Eigentlich unmöglich. Aber extraglatt.

Unmöglich? Das Wort kannte Marits Cornelis Escher vielleicht gar nicht. Der 1898 geborene niederländische Künstler und Grafiker wurde nämlich mit Werken bekannt, die zeigen, was eigentlich gar nicht möglich war. Roboterhafte Wesen, die im Kreis anscheinend immer nur treppauf laufen. Wasser, das einen Wasserfall herabstürzt, abwärts weiterfließt und doch wieder beim Wasserfall herauskommt.

1. Pinterest Quelle: mathe.tu-freiberg.de 2. Extraglatt-Hemd M.C. Escher

Erscheint anders als es ist Genauso paradox erscheint unser Extraglatt-Hemd M.C. Escher, an dem der Künstler bestimmt seine Freude gehabt hätte. Zu 100% aus Baumwolle ist das Herren-Hemd nicht nur waschmaschinenfest und bügelfrei, sein Design erscheint auch anders als es in Wirklichkeit ist. Der Grund: Das Karo ist in einer ganz besonderen Technik gewebt.
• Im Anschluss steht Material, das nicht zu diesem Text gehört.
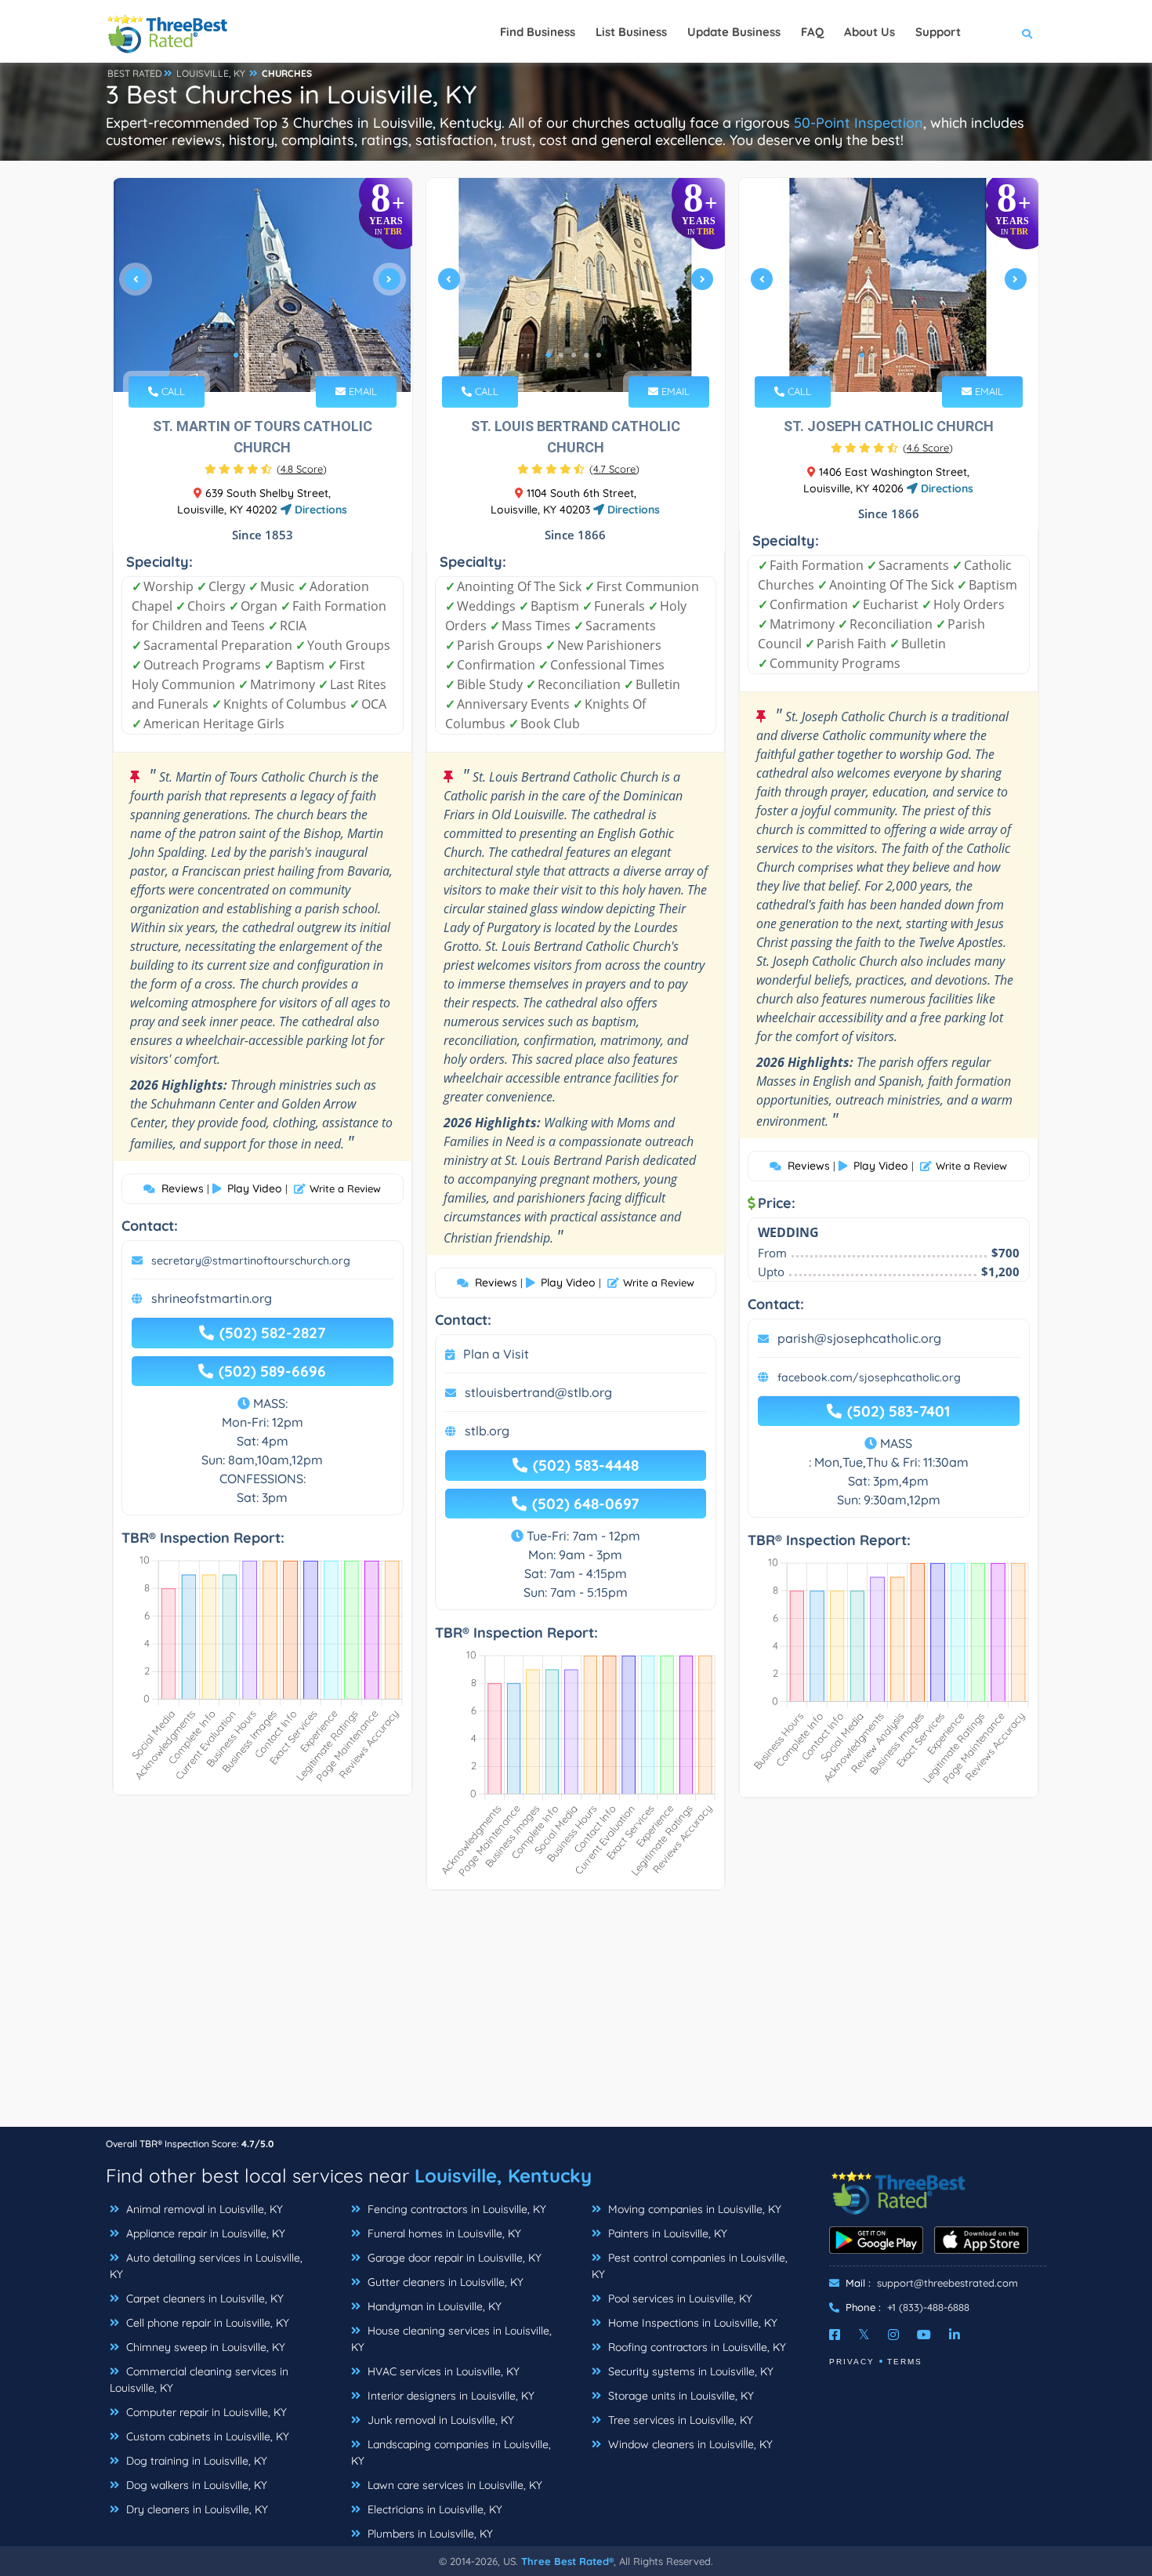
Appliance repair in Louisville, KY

Im Gegensatz zu herkömmlichen Karomustern ist es nicht durchgängig kariert, sondern versetzt gearbeitet.

Erfolg 1954 Der Namensgeber des Hemdes, M.C. Escher, hatte bereits in den 1920er Jahren einige Ausstellungen in den Niederlanden und der Schweiz – einem größeren Publikum wurde er in Europa aber erst bekannt, als ihm das Stedelijk Museum in Amsterdam 1954 eine Einzelausstellung widmete. Anlass war ein Mathematiker-Treffen.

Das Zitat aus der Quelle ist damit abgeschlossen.